文档正文:
────────────────────
Skip to content

Docker生产环境部署

🎯 学习目标

  • 掌握生产环境Docker部署策略和最佳实践
  • 学会容器编排和高可用架构设计
  • 了解负载均衡、服务发现和故障恢复机制
  • 掌握持续集成/持续部署(CI/CD)流程

📚 生产环境部署概述

1. 生产环境要求

javascript
// 生产环境部署要求
const productionRequirements = {
  availability: {
    uptime: '99.9%+ SLA要求',
    redundancy: '多实例冗余',
    failover: '自动故障转移',
    disaster_recovery: '灾难恢复计划'
  },
  
  performance: {
    latency: '低延迟响应',
    throughput: '高吞吐量',
    scalability: '弹性扩缩容',
    resource_optimization: '资源优化'
  },
  
  security: {
    access_control: '访问控制',
    data_protection: '数据保护',
    network_security: '网络安全',
    compliance: '合规要求'
  },
  
  monitoring: {
    health_checks: '健康检查',
    metrics_collection: '指标收集',
    alerting: '告警机制',
    logging: '日志管理'
  },
  
  deployment: {
    zero_downtime: '零停机部署',
    rollback: '快速回滚',
    blue_green: '蓝绿部署',
    canary: '金丝雀发布'
  }
};

console.log('生产环境要求:', productionRequirements);

2. 部署架构选择

bash
# 1. 单机部署(适合小型应用)
docker-compose -f docker-compose.prod.yml up -d

# 2. Docker Swarm集群(中型应用)
docker swarm init
docker stack deploy -c docker-stack.yml myapp

# 3. Kubernetes集群(大型应用)
kubectl apply -f k8s-manifests/

# 4. 云服务部署(托管服务)
────────────────────
资料汇总:
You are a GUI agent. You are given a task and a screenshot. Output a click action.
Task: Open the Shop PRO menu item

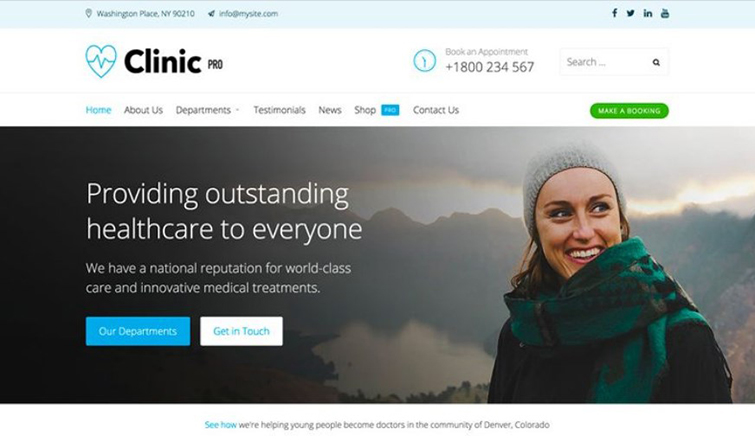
────────────────────
待办任务: 把Docker生产环境部署一文中从“docker-compose -f docker-compose.prod.yml”开始、一直到“# 3. Kubernetes集群(大型应用)”为止（含这一处）的文字重写一遍，并将其中的“myapp”换成“webapp”。

本题解答:
docker-compose -f docker-compose.prod.yml up -d

# 2. Docker Swarm集群(中型应用)
docker swarm init
docker stack deploy -c docker-stack.yml webapp

# 3. Kubernetes集群(大型应用)